Optometrists and ophthalmologists may have been overestimating how well kids can focus, according to a new study published in the official journal of the American Academy of Optometry. This difference in “accommodative amplitude” could mean changes in the way glasses are prescribed to preschoolers believed to have farsightedness (hyperopia).
The study was published in Optometry and Vision Science, and its findings showed that the way children report their ability to see objects close up can be vastly different from objective measures of visual acuity, according to a press release.
Ultimately, the common practice of asking children when objects became blurry is much more unreliable than previously thought. In fact, only about half of the 3-5 year olds in the study who needed correction were able to say so based on subjective tests such as these.
The objective test, against which this subjective “blurriness” test was measured, consisted of bouncing light into a patient’s eye and measuring the reflected light focus while the person is looking at objects up close.

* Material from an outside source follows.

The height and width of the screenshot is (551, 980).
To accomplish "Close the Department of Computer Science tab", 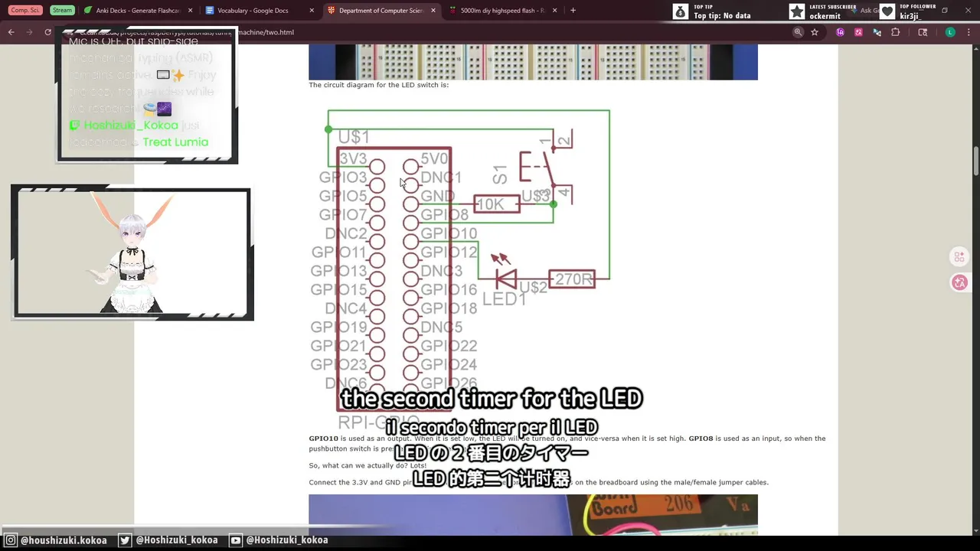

Researchers hypothesize that the differences between the objective and subjective tests among pre-schoolers occurred because young children can’t flex and focus with their eyes as well as older people can. They may also be less able to perform the subjective tests accurately for cognitive developmental reasons.
“Clinicians will need to take that into account when they are prescribing glasses for some young children—especially those with moderate to high levels of farsightedness,” said lead researcher Dr. Heather A. Anderson, in the release.